The Anaerobic Enzymology bridging project will explore radical-dependent enzymology, which allows the execution of unusual chemical transformations via an iron-sulfur cluster cleaving S-Adenosyl methionine (SAM) and producing a radical intermediate, or alternatively, abstraction of a hydrogen from glycine producing a glycyl radical. The superfamilies containing these enzymes are largely unexplored and thus, ripe with the potential for functional discoveries. The acquisition of an anaerobic protein production pipeline coupled with the installation of a Biosafety Level 2 anaerobic chamber for culturing human gut microbes has readied the EFI to pursue anaerobic enzymology.

=== Participating investigators ===
Twelve investigators with expertise in various disciplines make up the EFI.

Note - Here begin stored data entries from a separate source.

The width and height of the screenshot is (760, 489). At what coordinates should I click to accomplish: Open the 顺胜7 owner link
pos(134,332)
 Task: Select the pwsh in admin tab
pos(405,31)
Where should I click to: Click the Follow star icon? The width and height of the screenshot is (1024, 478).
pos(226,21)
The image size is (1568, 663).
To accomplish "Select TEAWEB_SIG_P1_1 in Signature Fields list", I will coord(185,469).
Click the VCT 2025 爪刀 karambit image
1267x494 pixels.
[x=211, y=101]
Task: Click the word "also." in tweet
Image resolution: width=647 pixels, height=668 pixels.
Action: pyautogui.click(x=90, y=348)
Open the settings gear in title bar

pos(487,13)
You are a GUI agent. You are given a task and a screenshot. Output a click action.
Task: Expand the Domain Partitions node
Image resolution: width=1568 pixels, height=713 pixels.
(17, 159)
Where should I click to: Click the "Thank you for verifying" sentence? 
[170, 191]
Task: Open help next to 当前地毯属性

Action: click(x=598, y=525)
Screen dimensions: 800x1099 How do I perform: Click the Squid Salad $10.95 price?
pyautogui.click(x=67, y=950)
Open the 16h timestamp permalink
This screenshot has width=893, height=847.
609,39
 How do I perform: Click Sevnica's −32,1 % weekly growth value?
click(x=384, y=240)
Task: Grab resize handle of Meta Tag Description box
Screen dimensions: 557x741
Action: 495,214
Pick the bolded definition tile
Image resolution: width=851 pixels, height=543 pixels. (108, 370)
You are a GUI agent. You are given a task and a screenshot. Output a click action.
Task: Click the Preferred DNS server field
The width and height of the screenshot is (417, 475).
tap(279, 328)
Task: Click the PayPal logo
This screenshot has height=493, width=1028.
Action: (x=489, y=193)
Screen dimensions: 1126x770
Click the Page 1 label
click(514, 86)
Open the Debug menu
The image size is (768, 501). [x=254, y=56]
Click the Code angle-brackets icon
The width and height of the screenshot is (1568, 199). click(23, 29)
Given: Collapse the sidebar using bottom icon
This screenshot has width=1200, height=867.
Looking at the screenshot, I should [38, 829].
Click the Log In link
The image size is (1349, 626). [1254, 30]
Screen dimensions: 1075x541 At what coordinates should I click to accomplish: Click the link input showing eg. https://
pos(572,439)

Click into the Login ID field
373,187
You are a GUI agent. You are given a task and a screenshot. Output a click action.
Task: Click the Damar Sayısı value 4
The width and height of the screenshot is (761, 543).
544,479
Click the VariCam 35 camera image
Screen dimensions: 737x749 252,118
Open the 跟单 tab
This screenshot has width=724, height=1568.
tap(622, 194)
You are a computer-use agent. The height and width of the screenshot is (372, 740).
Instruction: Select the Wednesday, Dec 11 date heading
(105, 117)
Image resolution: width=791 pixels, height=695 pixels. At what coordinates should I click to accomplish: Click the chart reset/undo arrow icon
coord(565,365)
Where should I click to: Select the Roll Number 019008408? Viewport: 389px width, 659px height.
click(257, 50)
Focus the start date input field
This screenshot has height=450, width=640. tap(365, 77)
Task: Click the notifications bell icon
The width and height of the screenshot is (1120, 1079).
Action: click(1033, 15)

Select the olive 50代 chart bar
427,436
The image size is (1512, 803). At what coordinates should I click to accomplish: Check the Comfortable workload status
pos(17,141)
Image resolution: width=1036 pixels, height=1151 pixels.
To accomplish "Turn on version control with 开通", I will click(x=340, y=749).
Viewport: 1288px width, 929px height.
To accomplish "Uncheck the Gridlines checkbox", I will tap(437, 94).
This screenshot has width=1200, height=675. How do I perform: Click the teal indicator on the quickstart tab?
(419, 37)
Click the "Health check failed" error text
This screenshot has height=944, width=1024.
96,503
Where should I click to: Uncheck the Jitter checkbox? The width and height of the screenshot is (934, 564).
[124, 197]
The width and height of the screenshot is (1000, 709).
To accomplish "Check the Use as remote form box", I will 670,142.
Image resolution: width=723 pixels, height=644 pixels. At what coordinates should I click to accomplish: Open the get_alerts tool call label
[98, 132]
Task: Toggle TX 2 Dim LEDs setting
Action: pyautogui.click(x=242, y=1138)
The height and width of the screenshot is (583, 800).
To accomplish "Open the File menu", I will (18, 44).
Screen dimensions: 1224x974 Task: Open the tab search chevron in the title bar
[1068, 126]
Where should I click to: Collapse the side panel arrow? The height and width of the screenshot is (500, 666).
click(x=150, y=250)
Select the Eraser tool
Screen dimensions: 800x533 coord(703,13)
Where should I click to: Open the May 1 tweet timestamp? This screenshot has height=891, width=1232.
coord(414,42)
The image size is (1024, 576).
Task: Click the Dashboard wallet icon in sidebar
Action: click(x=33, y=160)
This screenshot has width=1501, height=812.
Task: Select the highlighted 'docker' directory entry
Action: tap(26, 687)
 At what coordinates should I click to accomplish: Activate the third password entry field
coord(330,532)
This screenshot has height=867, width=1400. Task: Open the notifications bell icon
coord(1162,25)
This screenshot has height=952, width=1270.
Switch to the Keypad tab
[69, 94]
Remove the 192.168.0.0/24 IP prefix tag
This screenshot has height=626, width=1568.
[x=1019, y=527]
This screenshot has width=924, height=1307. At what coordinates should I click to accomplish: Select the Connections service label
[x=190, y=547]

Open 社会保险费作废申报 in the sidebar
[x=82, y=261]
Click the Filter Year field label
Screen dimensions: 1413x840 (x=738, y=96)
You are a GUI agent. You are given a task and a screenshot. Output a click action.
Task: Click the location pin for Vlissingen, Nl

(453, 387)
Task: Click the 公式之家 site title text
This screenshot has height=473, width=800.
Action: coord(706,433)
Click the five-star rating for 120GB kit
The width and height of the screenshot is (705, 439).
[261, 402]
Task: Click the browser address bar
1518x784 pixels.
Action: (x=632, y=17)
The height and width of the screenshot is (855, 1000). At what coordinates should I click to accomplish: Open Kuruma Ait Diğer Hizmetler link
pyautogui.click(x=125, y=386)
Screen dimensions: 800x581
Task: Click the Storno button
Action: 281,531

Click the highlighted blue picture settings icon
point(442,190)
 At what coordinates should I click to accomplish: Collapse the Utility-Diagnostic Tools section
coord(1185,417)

| Name | Institution | Role |
|---|---|---|
| Gerlt, John A. | University of Illinois, Urbana-Champaign | Program Director, Director of the Enolase Bridging Project, co-director of Data and Dissemination Core |
| Allen, Karen N. | Boston University | Director of the HAD Bridging Project |
| Almo, Steven C. | Albert Einstein College of Medicine | Director of the Protein Core and Structure Core |
| Cronan, John E. | University of Illinois, Urbana-Champaign | Co-director of the Microbiology Core |
| Jacobson, Matthew P. | University of California, San Francisco | Co-director of the Computation Core |
| Minor, Wladek | University of Virginia | Co-director of Data and Dissemination Core |
| Poulter, C. Dale | University of Utah | Director of the Isoprenoid Synthase Bridging Project |
| Sali, Andrej | University of California, San Francisco | Co-director of the Computation Core |
| Shoichet, Brian K. | University of California, San Francisco | Co-director of the Computation Core |
| Sweedler, Jonathan V. | University of Illinois, Urbana-Champaign | Co-director of the Microbiology Core |
| Pollard, Katherine S. | Gladstone Institutes | Director of the Sifting Families Pilot Project |
| Booker, Squire J. | Pennsylvania State University | Director of the Anaerobic Enzymology Pilot Project |

== Deliverables ==
The EFI's primary deliverable is development and dissemination of an integrated sequence/structure strategy for functional assignment. The EFI now offers access to two high-throughput docking tools, a web tool for comparing protein sequences within entire protein families, and a web tool for composing a genome context inventory based on a protein sequence similarity network. Additionally, as the strategy is developed, data and clones generated by the EFI are made freely available via several online resources.

== Funding ==
The EFI was established in May 2010 with $33.9 million in funding over a five-year period (grant number GM093342).